/ Field notes · 02

    How long does it take to write an operations manual?

    By Sandra Graham, MPH/Editor/April 18, 2026/8 min read

    Short answer: 3 to 6 months for a complete multi-location manual, assuming the business is actively participating. A single role-based playbook takes 4 to 8 weeks. The real variable isn't writing speed — it's how much of the business lives in people's heads versus how much is already documented somewhere.

    The numbers that actually predict the timeline

    Two estimates we use with every client:

    • ~5 hours per page to document a new procedure from scratch — interviews, drafting, screenshots, review, revision
    • ~2 hours per page to revise or restructure content that already exists in some form

    That ratio matters because most brands have fragments. A closing checklist in a Google Doc. A training video from 2022. A GM's personal notes. None of it is wrong — none of it is stitched together either.

    If half your content exists in fragments and half lives in someone's head, expect a 100-page manual to take roughly 350 hours of focused work. Split across a 4-month engagement, that's a real schedule — not a side project.

    The manual isn't the finish line. It's the baseline — something concrete enough to refine against.

    What drives the timeline up

    Decision bottlenecks. Every procedure has a call to make — which way do we actually do this? If that call has to wait two weeks for a founder to weigh in, every procedure stalls. Brands that assign a single internal owner with decision rights ship twice as fast.

    Too many cooks on the first draft. Writing by committee produces mush. One person drafts. Two or three review. Everyone else waits for the validation phase.

    Scope creep mid-project. New section, new role, new location type added halfway through. Each addition resets the timeline for that module. Lock scope before starting. Add new modules in a follow-up phase.

    What shortens it

    Start with the role that's hurting most. If new GMs are ramping too slowly, build the GM playbook first. If franchisees are calling HQ for every decision, start with the franchisee operations guide. Don't try to build the whole manual at once — build the part that earns its keep in month one.

    Interview the best operator, not the founder. The founder knows why. The best operator knows how. How is what needs documenting.

    Validate in parallel, not sequentially. Put draft procedures in front of one or two locations while you're still writing the rest. Fix what breaks in real time instead of holding everything for a big reveal.
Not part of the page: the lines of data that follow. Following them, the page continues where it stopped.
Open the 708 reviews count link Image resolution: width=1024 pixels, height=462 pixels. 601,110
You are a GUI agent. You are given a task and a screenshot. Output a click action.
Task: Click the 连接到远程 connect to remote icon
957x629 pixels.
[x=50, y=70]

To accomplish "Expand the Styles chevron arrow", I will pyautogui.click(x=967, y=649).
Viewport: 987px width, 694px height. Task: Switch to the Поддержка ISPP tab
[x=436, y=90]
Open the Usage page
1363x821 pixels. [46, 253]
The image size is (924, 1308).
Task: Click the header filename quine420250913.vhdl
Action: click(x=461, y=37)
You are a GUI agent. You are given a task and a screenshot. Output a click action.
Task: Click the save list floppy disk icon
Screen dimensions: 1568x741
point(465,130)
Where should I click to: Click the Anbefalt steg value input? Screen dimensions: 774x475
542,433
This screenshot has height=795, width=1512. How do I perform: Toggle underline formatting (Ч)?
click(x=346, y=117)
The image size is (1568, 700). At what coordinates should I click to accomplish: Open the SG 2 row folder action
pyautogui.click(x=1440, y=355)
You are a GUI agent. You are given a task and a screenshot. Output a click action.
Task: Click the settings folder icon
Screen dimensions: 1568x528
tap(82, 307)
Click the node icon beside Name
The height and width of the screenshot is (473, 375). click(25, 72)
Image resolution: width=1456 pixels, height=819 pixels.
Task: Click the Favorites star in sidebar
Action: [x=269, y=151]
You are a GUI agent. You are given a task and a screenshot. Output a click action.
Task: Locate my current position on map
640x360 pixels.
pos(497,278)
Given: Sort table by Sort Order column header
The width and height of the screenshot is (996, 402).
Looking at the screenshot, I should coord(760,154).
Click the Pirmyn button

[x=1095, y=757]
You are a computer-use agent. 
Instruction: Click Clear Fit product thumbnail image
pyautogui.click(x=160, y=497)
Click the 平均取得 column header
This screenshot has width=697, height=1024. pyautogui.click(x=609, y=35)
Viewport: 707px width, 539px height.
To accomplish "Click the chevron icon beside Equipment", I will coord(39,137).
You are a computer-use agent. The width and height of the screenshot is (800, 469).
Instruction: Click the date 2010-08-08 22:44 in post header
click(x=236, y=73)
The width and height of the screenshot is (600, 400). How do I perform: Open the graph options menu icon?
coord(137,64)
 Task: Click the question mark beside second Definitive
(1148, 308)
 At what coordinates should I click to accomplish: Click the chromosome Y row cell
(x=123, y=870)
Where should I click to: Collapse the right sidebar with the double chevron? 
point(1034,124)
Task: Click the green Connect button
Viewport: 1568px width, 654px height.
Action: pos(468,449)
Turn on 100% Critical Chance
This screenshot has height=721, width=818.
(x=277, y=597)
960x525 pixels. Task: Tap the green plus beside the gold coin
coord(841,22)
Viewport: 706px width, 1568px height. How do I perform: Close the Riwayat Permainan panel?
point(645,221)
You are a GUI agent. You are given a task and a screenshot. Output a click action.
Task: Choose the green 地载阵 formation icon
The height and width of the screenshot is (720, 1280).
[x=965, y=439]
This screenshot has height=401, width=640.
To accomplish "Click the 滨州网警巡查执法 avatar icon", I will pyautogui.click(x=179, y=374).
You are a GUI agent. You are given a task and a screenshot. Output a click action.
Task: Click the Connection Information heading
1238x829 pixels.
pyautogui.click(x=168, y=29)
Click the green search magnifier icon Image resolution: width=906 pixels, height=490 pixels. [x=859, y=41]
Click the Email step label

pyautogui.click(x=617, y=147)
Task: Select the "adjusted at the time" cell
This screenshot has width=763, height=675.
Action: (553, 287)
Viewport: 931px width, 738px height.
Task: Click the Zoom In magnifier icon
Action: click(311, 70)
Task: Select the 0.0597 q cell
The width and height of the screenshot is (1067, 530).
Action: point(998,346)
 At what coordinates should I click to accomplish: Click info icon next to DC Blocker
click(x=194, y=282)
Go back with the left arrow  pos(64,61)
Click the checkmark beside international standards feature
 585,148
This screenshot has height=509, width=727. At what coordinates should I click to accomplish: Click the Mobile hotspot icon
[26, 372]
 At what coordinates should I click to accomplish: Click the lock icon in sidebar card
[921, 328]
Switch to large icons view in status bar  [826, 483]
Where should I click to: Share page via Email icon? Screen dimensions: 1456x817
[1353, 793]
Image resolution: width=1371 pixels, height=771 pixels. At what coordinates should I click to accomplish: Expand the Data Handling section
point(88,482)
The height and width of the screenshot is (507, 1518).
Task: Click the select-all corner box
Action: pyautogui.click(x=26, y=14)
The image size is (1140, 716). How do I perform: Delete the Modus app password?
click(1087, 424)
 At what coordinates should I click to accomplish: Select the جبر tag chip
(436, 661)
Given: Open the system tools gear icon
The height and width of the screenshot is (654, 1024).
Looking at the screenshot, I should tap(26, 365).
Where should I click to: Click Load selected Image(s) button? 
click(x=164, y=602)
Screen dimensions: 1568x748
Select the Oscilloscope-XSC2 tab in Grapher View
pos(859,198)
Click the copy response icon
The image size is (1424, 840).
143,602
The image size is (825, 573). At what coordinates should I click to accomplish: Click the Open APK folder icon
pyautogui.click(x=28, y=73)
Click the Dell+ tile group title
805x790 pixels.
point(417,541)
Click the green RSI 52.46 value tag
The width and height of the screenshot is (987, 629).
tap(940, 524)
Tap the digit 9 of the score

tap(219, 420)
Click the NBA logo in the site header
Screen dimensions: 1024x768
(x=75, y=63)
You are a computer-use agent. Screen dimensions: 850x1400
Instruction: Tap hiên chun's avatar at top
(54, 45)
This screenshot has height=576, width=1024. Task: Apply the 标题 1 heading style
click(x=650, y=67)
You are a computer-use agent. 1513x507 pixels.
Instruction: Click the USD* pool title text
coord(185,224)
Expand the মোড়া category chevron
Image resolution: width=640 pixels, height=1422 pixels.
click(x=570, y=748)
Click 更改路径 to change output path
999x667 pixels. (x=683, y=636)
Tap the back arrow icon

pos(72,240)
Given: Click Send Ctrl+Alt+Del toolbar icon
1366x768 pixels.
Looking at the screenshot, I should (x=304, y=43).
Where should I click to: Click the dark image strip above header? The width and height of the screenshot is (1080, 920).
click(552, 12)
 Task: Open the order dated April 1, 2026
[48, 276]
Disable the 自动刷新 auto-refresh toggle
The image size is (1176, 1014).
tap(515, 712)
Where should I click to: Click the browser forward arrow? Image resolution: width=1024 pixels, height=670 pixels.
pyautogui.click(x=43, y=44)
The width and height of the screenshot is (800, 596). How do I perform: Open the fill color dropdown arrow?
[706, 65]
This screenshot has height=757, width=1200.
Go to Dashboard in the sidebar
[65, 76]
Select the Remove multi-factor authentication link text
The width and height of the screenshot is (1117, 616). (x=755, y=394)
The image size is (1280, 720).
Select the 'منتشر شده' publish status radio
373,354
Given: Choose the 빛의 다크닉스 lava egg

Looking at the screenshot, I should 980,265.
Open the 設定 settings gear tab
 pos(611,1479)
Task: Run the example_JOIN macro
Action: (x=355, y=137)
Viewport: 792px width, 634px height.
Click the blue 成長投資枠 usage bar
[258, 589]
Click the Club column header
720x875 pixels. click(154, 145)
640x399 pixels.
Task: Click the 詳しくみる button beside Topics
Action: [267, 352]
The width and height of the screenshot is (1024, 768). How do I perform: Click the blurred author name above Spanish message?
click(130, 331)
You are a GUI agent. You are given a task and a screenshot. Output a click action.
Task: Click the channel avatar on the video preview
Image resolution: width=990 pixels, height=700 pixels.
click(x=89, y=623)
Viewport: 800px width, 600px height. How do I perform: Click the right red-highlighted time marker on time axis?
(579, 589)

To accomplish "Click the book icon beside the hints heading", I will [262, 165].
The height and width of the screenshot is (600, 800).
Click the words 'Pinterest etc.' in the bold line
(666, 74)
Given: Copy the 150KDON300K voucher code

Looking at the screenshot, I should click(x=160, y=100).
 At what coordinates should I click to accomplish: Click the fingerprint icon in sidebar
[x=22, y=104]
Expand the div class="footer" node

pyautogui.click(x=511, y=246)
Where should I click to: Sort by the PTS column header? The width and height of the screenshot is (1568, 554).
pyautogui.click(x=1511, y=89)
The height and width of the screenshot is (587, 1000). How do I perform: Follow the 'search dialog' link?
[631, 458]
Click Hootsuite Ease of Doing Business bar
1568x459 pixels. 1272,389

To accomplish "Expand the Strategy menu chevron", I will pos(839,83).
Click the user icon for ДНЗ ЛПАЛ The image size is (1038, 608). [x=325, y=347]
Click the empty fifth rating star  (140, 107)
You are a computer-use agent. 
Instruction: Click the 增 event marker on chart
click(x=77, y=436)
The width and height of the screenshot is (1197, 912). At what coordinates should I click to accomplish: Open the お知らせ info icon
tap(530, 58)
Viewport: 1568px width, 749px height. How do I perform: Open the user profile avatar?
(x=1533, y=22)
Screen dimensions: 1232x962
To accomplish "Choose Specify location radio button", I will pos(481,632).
    A realistic project shape

    For a multi-location brand at 10 to 30 units building a complete manual from scratch, a realistic shape looks like this:

    Weeks 1–2·audit what exists, interview key operators, lock scope

    Weeks 3–10·draft core playbooks, role by role

    Weeks 11–14·validation period — run drafts at two locations

    Weeks 15–16·final revisions, rollout plan, LMS load

    That's a 4-month project if the business participates actively. Stretch it to 6 months if review cycles are slow or decisions take time.